The solution was to reflash the Fonera with the firmware that the buildroot compiled together with the wpa_supplicant package. At this point another problem occurred: in the custom firmware the ath0 device, which is the wireless device was not present! At the beginning the problem looked like the lack of the kmod_madwifi package, but the package was present. The solution was to create the device at every reboot with

wlanconfig ath0 create wlandev wifi0

Now that the device was again available, a new problem occurred: wpa_supplicant successfully parsed the certificates, but failed agian to connect, with the following error:

TLS: Certificate verification failed, error 9 (certificate is not yet valid)

The problem was that while the timestamp check was disabled, the date still needed to be within the certificate’s validity range. A quick “date -s” command soved this and finally wpa_supplicant connected to the wireless network.

However, it failed getting an IP address. This because in my custom firmware I forgot to add dhcpcd. Building the dhcpcd package with the buildroot and installing the .ipk package solved this last problem.
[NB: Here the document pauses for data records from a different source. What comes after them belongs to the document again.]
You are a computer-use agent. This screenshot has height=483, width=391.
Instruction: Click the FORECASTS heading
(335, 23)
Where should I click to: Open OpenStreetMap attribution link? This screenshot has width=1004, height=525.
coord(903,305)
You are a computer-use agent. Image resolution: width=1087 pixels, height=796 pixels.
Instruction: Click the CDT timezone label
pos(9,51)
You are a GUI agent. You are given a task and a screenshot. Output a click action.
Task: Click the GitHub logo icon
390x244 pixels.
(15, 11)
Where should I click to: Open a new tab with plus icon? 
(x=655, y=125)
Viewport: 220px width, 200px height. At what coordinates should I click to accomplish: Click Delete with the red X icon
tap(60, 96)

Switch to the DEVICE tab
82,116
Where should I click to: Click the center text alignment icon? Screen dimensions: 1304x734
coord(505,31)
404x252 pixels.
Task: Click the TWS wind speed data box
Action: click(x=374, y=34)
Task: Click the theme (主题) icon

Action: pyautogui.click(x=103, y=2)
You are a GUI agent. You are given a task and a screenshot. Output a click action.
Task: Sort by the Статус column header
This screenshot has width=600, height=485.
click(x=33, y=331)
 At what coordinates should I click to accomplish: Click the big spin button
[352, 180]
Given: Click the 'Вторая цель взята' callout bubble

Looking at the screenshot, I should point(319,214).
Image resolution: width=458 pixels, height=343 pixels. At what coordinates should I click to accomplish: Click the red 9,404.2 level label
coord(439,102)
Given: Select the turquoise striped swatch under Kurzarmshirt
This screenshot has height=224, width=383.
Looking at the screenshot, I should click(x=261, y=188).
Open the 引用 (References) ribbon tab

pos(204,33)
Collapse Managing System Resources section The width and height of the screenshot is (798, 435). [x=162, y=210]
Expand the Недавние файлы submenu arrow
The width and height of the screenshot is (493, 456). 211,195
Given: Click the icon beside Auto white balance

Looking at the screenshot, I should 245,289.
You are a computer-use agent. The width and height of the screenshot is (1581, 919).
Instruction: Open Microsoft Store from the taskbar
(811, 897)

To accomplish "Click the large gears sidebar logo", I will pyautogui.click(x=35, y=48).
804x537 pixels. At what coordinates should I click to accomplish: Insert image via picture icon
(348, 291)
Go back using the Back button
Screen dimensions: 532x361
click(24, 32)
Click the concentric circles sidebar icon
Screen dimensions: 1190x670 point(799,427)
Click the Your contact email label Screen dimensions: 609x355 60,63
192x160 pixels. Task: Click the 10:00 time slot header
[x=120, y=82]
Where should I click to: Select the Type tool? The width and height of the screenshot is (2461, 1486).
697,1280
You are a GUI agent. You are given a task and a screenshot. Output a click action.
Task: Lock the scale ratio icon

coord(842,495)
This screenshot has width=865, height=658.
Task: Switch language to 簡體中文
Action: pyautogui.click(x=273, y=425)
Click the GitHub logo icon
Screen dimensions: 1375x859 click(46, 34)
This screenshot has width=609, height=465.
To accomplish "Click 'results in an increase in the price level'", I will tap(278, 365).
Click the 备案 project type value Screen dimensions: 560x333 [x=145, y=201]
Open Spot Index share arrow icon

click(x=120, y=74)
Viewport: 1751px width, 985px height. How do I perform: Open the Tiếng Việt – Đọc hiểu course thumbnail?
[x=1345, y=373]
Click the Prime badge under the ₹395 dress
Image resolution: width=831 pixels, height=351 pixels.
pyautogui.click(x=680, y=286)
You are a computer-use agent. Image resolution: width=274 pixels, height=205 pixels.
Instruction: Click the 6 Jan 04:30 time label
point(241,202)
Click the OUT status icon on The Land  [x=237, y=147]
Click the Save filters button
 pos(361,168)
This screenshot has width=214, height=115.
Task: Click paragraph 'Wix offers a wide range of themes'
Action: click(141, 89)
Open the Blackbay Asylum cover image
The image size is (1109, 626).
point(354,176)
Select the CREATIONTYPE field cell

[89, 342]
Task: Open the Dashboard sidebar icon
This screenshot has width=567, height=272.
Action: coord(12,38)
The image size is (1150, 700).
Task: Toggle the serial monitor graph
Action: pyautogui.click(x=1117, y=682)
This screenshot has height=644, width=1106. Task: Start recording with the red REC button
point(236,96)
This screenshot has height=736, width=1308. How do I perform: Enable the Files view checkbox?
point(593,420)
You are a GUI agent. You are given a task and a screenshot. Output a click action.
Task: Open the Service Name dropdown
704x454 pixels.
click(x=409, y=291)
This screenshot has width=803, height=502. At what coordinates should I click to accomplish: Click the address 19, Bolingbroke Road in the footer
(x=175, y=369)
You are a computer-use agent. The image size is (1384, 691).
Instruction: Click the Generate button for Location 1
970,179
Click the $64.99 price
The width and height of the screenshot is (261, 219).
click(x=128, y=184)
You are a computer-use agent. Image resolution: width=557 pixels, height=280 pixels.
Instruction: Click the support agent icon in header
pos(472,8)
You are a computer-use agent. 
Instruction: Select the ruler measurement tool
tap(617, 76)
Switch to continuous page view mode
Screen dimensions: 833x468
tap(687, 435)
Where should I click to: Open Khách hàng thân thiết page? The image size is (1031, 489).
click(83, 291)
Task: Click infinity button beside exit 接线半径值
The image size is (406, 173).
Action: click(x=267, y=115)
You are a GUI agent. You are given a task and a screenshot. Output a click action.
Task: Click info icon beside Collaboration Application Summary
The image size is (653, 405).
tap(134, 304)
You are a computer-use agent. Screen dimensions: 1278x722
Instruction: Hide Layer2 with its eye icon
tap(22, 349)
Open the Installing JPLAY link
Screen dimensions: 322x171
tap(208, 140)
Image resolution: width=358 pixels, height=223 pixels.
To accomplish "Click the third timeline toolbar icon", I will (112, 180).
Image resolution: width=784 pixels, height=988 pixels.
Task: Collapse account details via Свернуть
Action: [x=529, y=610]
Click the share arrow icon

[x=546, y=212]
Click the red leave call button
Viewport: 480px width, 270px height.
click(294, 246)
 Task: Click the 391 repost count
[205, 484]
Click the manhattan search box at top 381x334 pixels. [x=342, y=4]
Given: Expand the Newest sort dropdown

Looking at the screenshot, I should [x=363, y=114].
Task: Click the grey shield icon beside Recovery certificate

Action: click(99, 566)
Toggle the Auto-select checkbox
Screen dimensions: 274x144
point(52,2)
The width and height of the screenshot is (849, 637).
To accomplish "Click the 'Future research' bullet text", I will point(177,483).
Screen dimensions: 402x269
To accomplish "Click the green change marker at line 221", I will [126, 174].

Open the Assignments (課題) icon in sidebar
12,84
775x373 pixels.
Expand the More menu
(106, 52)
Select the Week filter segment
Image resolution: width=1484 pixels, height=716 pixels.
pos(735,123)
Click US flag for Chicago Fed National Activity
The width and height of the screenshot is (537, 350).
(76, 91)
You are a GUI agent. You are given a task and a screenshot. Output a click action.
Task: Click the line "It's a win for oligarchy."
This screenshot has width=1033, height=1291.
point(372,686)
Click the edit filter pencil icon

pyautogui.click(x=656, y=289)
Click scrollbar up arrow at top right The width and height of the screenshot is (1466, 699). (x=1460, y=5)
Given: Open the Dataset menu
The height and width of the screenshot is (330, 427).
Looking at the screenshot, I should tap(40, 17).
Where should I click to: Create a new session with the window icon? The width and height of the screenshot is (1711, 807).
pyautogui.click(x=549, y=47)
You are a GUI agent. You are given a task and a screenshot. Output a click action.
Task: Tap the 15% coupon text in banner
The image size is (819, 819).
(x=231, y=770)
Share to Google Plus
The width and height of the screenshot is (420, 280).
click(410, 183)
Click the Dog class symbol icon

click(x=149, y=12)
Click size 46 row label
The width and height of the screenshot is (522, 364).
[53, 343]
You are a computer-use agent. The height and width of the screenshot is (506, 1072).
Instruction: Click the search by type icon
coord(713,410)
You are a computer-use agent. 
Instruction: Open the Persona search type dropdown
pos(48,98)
In the end the scripts used to connect successfully are these:


ssid="<your network ssid>"
anonymous_identity="<your username>"
ca_cert="<your path to the .cer certificate file>"
private_key="your path to the .p12 certificate file>"
private_key_passwd="<your password>"

## For Fonera + specially compiled OpenWrt
## Developed by TFT

## any date in the certificate validity range is acceptable
date -s 2009.11.20-10:00

killall wpa_supplicant dhcpcd
wlanconfig ath0 destroy

wlanconfig ath0 create wlandev wifi0
ifconfig ath0 down
ifconfig ath0 up
iwconfig ath0 essid <your network ssid>
wpa_supplicant -i ath0 -D madwifi -c /etc/wpa_supplicant.conf -d &
## wait for connection
sleep 20
dhcpcd ath0


11 Responses to “Openwrt, Fonera and .p12 certificates”

  1. Neku Says:

    Thanks Federico for yours efforts!

  2. admiral0 Says:

    And that’s all folks from today’s guide “How to dismantle your balls after 1.5hrs of compilation”

  3. fedetft Says:

    Well, 1.5 hours is a short time compared to the first time I compiled OpenWrt. It was a couple of years ago, when I had a slower internet connection and a pentium III 866MHz computer. It took 7 hours…

  4. admiral0 Says:

    Try to build openembedded dev branch and we’ll laugh together after some day of compilation on dual core 🙂

  5. saten Says:

    minchiazza :O

  6. Hendrix Says:

    1.5 h such a pain in the ass

  7. fedetft Says:

    Well, keep in mind that 1.5 hours is the time needed to compile a full OpenWrt firmware, not just the wpa_supplicant package.
    This means compiling:
    -the Linux kernel 2.6
    -the GCC compiler for MIPS architecture (the Fonera has a MIPS CPU)
    -42 packages ranging from busybox to the already mentioned wpa_supplicant
    Given that, I think 1.5 hours is a reasonable time.

  8. luka12345 Says:

    For your date problem try using ntpclient package !

  9. fedetft Says:

    I was already aware of ntpclient, but the date is needed by wpa_supplicant to connect to the network, so I need the date *before* I am connected, and ntpclient can’t help in that.

  10. Anonymous Says:

    Is adding “tls_disable_time_checks=1″ to phase2=”auth=MSCHAPV2” could help there?

  11. fedetft Says:

    I don’t know. It’s been a long time since I don’t mess with wpa_supplicant as everything works now. Anyway, given that it’s still needed to rebuild the package to select OpenSSL as TLS provider, it’s not an issue to also disable time checking.